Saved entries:
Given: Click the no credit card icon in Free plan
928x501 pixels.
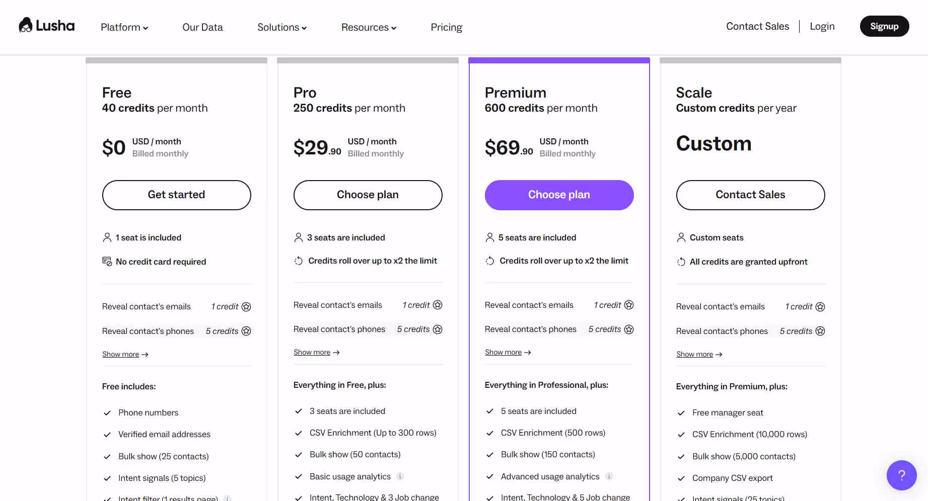Looking at the screenshot, I should [107, 262].
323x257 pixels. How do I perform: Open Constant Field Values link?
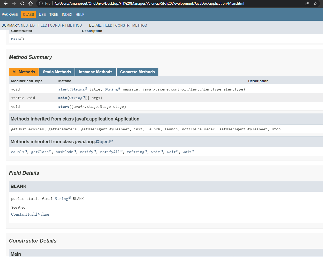30,214
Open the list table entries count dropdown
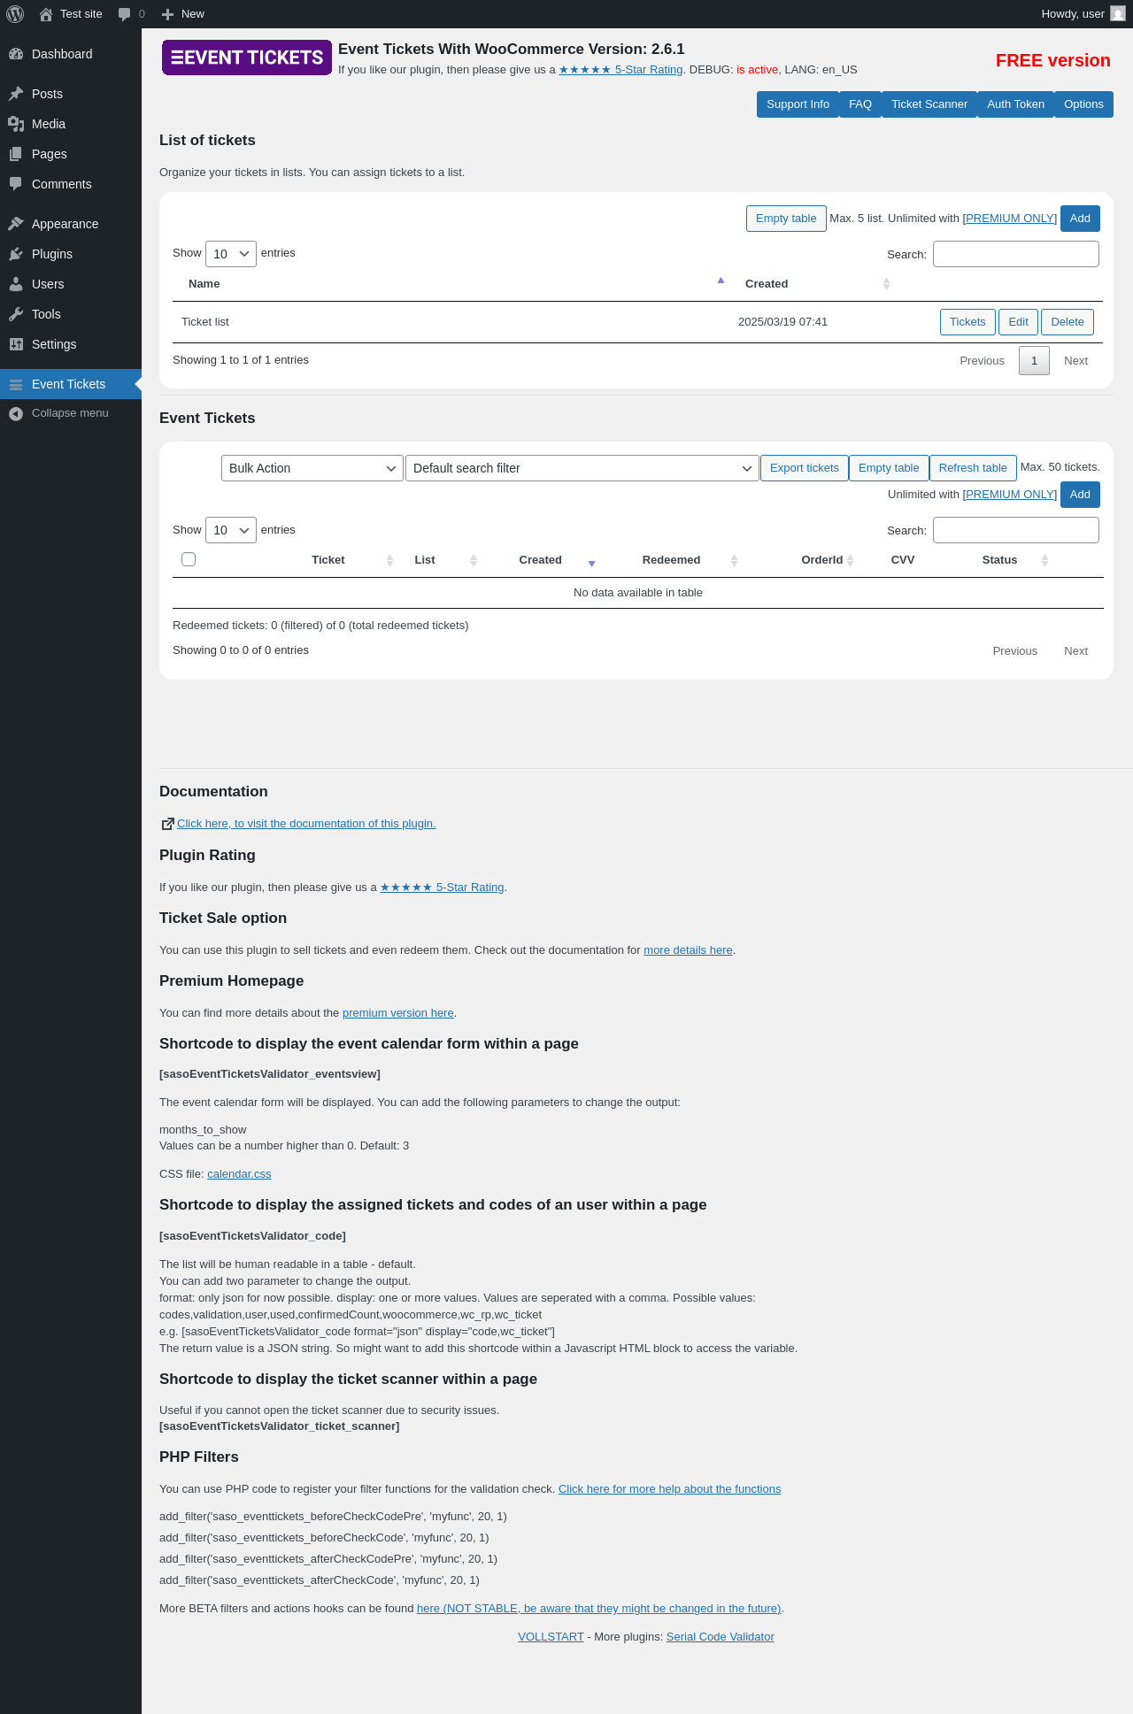This screenshot has width=1133, height=1714. click(231, 254)
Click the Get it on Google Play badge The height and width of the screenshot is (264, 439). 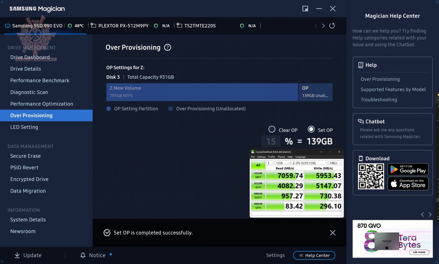[408, 169]
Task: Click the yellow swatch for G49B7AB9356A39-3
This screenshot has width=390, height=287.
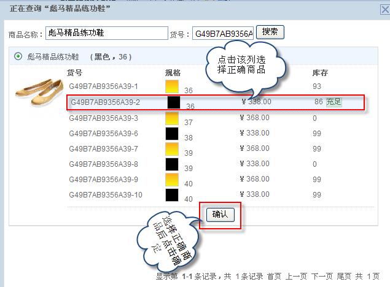Action: point(172,118)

*TASK OBJECTIVE*: Leaving all pictures aside, print exactly the lines from the one that contains "Task: Click the" through the last line of the data above, inclusive.

*RESPONSE AREA*:
Task: Click the yellow swatch for G49B7AB9356A39-3
This screenshot has width=390, height=287.
Action: point(172,118)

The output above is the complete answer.